Compatibility Problems

Before you apply an antifouling paint over a previously coated surface, you will want to read the instructions and check the compatibility chart to understand what the necessary prep steps are before you start. Generally speaking, a polishing anti-fouling paint can be applied over a hard anti-fouling; however a hard paint may not be compatible over an existing polishing or ablative coating. It’s always best to consult the manufacturer’s chart or contact their technical department to find out the needed prep steps to apply.

How Do You Remove Old Bottom Paint?

Interlux’s Matt Anzardo had some sage advice for this dreaded of all boating chores. According to Matt, “The best way to remove old paint is to have a professional do it, but there are a couple of ways that a professional can make this happen. The most popular way to remove the old anti-fouling paint is to use a blasting medium such as recycled glass or baking soda (the baking soda needs to be flushed with freshwater when the blasting is completed to neutralize the PH from the baking soda). The other way is sanding it off by hand, but you want to make sure you can capture the sanding residue and dispose of it properly. If you are going to remove the paint, then it is recommended that you do it in the fall months when you haul out, so that way you can do a full inspection of your running bottom. If there is moisture in the hull (osmotic blisters), it allows some time for the hull to dry out over the winter and then you can apply the barrier system like InterProtect 2000E and then an antifouling paint like Micron Extra or Micron CSC.”

Some Closing Thoughts

collection of paintBottom painting is a real pain but there are steps that you can take to make it more tolerable. I once made the mistake of having a “professional” sand-blast the multiple layers of hard epoxy off of my old Phoenix 27. Unfortunately the operator was only “semi-professional” and had a heavy hand on the gun, scoring my bottom with hundreds of pock marks. He claimed that this was “osmotic blistering” but my guess was that he was still learning his trade, or maybe should have employed a softer medium like plastic beads or walnut shells. I spent 50+ hours filling these holes with a waterproof vinyl-ester 3M compound and then fairing the bottom with a hand-sander, before putting on three layers of an (InterProtect 2000E) epoxy barrier coat and then two subsequent layers of an ablative bottom paint (Micron CSC). I never had an issue with the bottom or the paint ever again after that.

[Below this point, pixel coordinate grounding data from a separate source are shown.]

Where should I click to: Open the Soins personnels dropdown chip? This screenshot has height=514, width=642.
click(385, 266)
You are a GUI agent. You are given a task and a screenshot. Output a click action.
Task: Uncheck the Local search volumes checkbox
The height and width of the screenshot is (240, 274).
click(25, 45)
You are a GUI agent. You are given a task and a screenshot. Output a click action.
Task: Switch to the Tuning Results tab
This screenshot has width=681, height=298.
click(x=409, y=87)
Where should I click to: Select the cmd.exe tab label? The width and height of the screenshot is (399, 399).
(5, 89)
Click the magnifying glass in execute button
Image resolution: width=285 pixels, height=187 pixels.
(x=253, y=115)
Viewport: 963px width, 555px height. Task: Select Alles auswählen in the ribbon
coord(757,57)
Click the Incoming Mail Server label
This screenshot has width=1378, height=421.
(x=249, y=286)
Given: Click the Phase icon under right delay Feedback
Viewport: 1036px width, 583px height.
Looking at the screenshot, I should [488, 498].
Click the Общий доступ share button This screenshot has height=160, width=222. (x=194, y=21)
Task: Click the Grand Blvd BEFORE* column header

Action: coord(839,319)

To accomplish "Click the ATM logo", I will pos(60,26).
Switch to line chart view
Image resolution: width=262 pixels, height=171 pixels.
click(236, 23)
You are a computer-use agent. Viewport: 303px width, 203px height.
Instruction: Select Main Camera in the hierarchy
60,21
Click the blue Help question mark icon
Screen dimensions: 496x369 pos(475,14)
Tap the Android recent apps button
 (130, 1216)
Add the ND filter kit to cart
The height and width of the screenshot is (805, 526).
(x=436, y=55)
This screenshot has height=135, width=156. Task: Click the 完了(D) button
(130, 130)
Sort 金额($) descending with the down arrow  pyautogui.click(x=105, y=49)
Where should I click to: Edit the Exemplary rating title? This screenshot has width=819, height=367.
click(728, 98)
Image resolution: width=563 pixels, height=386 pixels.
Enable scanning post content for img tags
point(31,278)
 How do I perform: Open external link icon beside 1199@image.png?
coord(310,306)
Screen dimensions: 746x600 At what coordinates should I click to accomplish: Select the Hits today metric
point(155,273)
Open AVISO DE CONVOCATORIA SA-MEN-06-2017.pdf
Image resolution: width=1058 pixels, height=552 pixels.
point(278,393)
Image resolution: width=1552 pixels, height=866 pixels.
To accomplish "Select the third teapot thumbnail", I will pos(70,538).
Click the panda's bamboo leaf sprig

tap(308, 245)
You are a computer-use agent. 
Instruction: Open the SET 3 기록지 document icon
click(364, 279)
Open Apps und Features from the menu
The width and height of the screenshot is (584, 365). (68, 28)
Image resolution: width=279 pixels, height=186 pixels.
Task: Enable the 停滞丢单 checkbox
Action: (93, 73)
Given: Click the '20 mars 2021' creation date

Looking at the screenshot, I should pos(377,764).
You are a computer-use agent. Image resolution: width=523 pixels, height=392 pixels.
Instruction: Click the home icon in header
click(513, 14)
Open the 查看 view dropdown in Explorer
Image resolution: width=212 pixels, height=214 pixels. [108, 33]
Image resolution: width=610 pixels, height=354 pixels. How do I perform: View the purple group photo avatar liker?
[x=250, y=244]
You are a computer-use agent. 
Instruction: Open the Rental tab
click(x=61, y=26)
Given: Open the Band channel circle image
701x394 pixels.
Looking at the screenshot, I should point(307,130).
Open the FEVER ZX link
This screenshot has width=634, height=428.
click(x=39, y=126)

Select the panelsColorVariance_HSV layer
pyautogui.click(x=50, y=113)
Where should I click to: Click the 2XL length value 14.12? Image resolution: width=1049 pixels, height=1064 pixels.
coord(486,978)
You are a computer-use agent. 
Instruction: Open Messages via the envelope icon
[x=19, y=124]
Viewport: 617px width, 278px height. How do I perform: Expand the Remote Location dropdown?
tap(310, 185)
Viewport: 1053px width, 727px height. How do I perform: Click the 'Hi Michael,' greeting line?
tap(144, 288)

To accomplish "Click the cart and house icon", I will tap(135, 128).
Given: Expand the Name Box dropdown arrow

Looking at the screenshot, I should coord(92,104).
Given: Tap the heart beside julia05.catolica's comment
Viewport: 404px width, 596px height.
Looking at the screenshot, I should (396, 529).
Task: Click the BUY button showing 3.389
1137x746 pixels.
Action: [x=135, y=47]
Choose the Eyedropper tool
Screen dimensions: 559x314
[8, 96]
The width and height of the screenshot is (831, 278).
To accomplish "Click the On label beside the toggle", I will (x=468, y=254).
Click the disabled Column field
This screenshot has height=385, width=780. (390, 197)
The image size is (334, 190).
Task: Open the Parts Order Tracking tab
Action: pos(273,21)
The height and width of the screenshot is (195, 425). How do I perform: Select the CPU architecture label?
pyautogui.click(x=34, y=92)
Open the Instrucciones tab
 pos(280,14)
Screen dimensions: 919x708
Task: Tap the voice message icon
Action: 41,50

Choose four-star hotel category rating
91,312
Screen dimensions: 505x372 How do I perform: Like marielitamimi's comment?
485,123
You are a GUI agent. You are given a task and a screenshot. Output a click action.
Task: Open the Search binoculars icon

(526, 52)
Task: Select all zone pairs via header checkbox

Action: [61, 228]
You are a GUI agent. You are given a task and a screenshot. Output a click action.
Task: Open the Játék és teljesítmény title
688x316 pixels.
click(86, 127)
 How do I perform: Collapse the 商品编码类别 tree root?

I have opted for the multi-season protection of the polishing ablative paints and now employ Micron WA to leach less VOCs into our coastal waterways. Most major bottom paint manufacturers like Interlux and Pettit offer a wealth of advice and videos on their websites. West Marine is also a great source for anti-fouling intel and they offer both article and videos on the topic. Painting your boat’s bottom is a perfect do-it-yourself project, but if you disagree, you can always take it down to your local boatyard and let the professionals make it happen.